# [What to do]
The required output is the line containing "Click the Dettaglio" followed by each line through the end of the data below, repeated exactly and with nothing added.

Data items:
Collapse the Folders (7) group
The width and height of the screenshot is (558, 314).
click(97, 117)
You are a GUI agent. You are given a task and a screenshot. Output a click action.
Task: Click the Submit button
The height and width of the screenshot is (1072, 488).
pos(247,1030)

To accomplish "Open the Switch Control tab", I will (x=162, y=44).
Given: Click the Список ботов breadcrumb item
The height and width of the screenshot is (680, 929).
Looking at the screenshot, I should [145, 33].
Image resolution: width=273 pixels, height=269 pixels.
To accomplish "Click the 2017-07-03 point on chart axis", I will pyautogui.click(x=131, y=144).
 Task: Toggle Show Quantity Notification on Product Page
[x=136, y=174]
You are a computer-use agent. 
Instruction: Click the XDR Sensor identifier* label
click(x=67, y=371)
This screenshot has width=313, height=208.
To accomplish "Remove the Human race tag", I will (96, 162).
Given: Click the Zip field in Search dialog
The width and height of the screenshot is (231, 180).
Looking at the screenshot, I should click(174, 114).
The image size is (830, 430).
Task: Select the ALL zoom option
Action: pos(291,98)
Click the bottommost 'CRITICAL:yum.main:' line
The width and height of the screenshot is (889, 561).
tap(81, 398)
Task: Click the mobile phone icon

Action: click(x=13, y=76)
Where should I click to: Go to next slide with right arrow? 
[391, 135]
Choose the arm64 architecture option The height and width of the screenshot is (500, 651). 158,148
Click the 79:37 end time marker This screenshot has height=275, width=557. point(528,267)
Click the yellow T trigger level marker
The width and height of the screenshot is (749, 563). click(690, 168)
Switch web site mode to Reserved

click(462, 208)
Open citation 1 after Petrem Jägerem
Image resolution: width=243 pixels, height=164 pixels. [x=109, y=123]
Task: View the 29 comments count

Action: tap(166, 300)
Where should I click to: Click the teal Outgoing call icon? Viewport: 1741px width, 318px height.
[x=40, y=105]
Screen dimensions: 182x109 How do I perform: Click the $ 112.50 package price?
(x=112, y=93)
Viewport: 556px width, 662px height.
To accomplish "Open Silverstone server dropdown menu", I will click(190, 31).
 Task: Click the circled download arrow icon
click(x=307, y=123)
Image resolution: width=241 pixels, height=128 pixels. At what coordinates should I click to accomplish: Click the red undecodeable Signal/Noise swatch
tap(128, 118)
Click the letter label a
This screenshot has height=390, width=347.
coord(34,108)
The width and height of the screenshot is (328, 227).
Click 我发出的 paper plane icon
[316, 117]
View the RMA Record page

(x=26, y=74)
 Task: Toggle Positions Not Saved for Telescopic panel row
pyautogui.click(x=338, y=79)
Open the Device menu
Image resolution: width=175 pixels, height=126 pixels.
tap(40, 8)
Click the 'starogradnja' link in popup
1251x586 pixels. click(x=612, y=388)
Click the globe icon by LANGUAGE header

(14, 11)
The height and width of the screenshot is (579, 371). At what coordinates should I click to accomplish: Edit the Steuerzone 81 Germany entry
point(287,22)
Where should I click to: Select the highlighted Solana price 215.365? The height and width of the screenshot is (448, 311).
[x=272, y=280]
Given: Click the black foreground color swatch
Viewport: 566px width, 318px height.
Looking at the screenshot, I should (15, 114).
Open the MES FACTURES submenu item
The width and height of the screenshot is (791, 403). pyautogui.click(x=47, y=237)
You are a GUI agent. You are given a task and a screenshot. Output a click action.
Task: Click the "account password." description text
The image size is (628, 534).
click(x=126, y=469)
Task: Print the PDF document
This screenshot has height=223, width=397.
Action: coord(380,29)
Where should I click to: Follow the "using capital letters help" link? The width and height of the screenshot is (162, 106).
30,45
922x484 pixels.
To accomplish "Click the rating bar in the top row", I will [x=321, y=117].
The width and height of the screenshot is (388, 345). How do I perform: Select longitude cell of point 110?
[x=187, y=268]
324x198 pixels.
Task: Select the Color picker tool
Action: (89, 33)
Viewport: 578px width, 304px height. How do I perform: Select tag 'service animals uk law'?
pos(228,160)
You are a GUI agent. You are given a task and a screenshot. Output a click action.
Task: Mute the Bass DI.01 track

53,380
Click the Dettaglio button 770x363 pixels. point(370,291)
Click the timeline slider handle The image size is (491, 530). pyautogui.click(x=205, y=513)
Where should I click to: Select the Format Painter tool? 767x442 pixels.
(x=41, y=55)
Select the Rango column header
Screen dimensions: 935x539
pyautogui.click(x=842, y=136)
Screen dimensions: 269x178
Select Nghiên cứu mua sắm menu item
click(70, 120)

# [Written reply]
Click the Dettaglio button 770x363 pixels. point(370,291)
Click the timeline slider handle The image size is (491, 530). pyautogui.click(x=205, y=513)
Where should I click to: Select the Format Painter tool? 767x442 pixels.
(x=41, y=55)
Select the Rango column header
Screen dimensions: 935x539
pyautogui.click(x=842, y=136)
Screen dimensions: 269x178
Select Nghiên cứu mua sắm menu item
click(70, 120)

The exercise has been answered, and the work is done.